A Simple Walkthrough on Exporting for Inference

Consider a basic Keras Functional model:

import numpy as np
import tensorflow as tf
from tensorflow import keras

# Define a simple Functional model
inputs = keras.Input(shape=(16,))
x = keras.layers.Dense(8, activation="relu")(inputs)
x = keras.layers.BatchNormalization()(x)
outputs = keras.layers.Dense(1, activation="sigmoid")(x)
model = keras.Model(inputs, outputs)

# Generate some random input data
input_data = np.random.random((8, 16))
output_data = model(input_data)  # **NOTE**: Ensure your model is built before exporting!

# Use `model.export()` to save the model for inference
model.export("exported_model_path")

# Load the SavedModel artifact using TensorFlow's utilities
reloaded_artifact = tf.saved_model.load("exported_model_path")

# Get predictions using the `.serve()` method on the loaded artifact
new_output_data = reloaded_artifact.serve(input_data)

# Ensure predictions match
if np.allclose(output_data, new_output_data):
    print("Predictions match!")
else:
    print("Predictions do not match!")

6. Saving and Loading Custom Objects

As machine learning and deep learning evolve, practitioners often find themselves implementing custom layers, models, or other objects to meet specific requirements. When it comes to saving and loading models with such custom objects in Keras, special care is needed to ensure these custom objects are recognized and loaded correctly.

Implementing Custom Objects with Save & Load Support

For Keras to be able to save and then later load a custom object (e.g., a custom layer or a custom loss function), the object must define two key methods:

get_config(): This method should return a dictionary containing the configuration of the custom object. The configuration ensures that Keras can recreate the object accurately when loading it later.
from_config(config): This is a class method that should return a new instance of the custom object, initialized with the configuration provided.

class CustomLayer(tf.keras.layers.Layer):
    def __init__(self, param, **kwargs):
        super(CustomLayer, self).__init__(**kwargs)
        self.param = param

    def call(self, inputs):
        # Define the forward pass here
        return outputs

    def get_config(self):
        config = super().get_config()
        # Update the config with the custom layer's parameters
        config.update({'param': self.param})
        return config

    @classmethod
    def from_config(cls, config):
        # Note that you can also use `keras.saving.deserialize_keras_object` here
        config["param"] = keras.layers.deserialize(config["param"])
        return cls(**config)

Loading Models with Custom Objects

When you save a model containing custom objects, you’ll need to provide these objects when loading the model.

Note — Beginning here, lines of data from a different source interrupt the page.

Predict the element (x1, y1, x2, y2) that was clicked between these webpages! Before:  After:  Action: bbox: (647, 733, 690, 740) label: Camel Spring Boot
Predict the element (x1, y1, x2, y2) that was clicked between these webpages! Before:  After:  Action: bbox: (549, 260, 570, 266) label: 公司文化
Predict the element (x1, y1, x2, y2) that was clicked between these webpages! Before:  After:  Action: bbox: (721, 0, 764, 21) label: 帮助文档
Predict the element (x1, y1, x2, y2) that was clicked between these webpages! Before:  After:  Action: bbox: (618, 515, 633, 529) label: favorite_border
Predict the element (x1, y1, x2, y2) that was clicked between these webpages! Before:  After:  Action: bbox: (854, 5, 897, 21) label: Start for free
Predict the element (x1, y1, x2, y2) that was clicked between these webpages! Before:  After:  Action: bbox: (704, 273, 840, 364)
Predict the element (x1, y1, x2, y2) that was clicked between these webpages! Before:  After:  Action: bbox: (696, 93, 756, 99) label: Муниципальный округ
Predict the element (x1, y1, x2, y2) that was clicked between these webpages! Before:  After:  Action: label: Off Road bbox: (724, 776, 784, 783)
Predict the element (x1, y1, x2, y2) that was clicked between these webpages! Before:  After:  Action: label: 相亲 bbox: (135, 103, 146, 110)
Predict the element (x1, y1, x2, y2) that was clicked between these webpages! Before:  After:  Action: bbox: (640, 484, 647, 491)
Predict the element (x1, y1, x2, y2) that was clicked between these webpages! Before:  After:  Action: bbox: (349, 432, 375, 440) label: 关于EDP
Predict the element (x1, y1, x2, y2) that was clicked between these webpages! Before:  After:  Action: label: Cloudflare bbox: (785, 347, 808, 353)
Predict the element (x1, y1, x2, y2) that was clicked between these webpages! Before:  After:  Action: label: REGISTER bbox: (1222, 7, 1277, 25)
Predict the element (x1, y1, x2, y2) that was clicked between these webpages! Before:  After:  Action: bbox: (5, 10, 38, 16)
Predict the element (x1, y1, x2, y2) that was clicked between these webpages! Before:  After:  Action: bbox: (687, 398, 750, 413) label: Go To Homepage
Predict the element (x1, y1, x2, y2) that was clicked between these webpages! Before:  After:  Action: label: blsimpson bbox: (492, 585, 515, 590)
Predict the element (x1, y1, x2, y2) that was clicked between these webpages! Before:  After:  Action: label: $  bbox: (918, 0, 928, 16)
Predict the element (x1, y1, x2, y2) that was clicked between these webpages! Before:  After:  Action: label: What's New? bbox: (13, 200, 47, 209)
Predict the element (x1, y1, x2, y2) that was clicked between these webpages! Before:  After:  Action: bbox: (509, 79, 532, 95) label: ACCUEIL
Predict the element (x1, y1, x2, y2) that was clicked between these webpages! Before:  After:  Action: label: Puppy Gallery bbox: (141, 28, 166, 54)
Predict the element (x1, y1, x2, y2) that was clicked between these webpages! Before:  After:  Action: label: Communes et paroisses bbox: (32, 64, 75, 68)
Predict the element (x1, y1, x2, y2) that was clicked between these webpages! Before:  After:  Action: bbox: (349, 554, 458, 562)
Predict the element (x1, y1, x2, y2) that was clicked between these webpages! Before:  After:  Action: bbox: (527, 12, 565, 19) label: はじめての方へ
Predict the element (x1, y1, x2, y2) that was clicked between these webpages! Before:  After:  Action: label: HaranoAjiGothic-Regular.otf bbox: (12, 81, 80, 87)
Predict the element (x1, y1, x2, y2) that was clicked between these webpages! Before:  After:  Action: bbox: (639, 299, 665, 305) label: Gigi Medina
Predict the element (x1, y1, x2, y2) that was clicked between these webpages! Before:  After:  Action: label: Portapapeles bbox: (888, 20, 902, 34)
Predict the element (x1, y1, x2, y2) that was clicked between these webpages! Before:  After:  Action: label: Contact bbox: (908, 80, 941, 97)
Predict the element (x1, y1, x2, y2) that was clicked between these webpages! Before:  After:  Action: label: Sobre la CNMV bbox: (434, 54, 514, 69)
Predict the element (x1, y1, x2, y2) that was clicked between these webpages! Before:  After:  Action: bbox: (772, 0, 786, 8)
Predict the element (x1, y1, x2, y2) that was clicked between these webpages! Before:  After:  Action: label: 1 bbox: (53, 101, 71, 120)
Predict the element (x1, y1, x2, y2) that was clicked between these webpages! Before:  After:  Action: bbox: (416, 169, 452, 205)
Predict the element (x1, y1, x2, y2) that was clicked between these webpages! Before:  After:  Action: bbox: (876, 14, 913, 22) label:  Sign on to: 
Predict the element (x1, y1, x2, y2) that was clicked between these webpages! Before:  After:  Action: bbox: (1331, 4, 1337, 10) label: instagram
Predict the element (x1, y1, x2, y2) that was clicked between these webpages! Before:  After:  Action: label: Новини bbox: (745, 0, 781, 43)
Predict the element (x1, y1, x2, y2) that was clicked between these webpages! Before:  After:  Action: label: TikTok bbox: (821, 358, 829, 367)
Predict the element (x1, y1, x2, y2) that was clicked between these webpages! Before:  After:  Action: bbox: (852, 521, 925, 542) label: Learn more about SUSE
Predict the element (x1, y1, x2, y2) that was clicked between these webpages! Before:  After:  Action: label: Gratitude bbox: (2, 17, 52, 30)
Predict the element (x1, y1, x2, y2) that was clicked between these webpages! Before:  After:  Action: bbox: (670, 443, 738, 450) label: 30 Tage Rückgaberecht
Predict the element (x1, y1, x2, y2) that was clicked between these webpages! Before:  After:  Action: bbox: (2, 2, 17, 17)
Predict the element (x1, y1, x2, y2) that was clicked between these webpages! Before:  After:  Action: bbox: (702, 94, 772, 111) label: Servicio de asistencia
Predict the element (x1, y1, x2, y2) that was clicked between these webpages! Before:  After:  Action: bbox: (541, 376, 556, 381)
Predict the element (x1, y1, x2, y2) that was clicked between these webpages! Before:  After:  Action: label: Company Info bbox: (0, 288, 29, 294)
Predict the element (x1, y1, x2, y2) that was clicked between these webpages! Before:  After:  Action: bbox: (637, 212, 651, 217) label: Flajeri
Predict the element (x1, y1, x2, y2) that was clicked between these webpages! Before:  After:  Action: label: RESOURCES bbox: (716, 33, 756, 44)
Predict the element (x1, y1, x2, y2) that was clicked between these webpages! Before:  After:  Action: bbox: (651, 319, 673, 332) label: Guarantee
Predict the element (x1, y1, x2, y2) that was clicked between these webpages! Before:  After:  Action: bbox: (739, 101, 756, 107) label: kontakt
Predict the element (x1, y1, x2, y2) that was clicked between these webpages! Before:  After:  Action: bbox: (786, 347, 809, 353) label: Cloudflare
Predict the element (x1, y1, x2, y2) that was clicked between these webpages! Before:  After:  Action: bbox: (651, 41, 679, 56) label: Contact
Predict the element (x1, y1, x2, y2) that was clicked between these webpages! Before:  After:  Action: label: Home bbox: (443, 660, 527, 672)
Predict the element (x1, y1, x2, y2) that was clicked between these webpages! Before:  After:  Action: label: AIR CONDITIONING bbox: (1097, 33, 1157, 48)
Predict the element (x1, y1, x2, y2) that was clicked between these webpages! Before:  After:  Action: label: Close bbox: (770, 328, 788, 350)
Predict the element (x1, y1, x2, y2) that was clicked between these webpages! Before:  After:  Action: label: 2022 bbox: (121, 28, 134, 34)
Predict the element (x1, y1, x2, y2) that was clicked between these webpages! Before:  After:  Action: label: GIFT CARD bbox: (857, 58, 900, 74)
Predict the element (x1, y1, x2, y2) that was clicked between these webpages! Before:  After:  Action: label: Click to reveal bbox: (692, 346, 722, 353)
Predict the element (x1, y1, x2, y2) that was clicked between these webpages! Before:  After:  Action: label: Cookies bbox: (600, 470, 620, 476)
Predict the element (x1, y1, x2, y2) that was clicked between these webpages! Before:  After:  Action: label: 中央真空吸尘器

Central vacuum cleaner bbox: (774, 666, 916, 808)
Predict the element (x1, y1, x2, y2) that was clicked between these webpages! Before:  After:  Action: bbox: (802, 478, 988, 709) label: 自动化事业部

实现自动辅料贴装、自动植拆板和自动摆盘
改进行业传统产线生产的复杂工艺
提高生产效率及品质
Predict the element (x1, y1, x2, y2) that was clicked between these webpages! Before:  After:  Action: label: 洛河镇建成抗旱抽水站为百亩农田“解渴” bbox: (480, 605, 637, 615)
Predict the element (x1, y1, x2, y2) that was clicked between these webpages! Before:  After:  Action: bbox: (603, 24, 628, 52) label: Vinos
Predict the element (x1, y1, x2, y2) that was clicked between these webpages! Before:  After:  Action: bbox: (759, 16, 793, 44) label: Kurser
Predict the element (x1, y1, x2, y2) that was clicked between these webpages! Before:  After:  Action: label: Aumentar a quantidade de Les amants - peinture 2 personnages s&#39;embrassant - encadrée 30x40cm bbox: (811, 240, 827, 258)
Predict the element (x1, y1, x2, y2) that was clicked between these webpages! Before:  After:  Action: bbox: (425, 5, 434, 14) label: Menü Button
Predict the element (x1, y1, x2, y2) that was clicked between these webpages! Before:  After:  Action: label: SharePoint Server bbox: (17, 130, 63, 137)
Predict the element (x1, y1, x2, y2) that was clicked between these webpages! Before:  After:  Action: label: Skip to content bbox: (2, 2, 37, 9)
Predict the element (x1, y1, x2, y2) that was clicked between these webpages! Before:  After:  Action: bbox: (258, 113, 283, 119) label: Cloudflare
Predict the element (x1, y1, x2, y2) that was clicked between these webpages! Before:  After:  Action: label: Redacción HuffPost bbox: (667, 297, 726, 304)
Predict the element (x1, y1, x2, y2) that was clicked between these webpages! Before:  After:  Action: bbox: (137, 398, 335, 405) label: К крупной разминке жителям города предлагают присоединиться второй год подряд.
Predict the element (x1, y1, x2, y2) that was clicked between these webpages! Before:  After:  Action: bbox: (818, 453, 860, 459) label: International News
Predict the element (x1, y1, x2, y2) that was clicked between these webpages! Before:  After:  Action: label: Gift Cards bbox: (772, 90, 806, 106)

There are three main ways to ensure Keras recognizes your custom objects:

Using the @tf.keras.utils.register_keras_serializable Decorator (Recommended):
This decorator can be used to automatically register a custom object, making it recognizable by Keras during the load process without any additional arguments.

   @tf.keras.utils.register_keras_serializable
   class CustomLayer(tf.keras.layers.Layer):
       ...

Then, when loading:

   loaded_model = tf.keras.models.load_model('path_to_saved_model')

Directly Passing the Custom Object:
If not registered using the decorator, the custom object can be passed directly to the load_model() function via the custom_objects argument.

   loaded_model = tf.keras.models.load_model('path_to_saved_model', 
                                             custom_objects={'CustomLayer': CustomLayer})

Using tf.keras.utils.custom_object_scope:
If you have multiple custom objects or prefer a scoped approach, you can use the custom_object_scope.

   with tf.keras.utils.custom_object_scope({'CustomLayer': CustomLayer}):
       loaded_model = tf.keras.models.load_model('path_to_saved_model')

In summary, when working with custom objects in Keras, it’s crucial to ensure they’re serializable and can be accurately recreated during the loading process. Whether you’re defining a novel layer or a unique activation function, Keras offers multiple ways to seamlessly integrate, save, and load your custom implementations.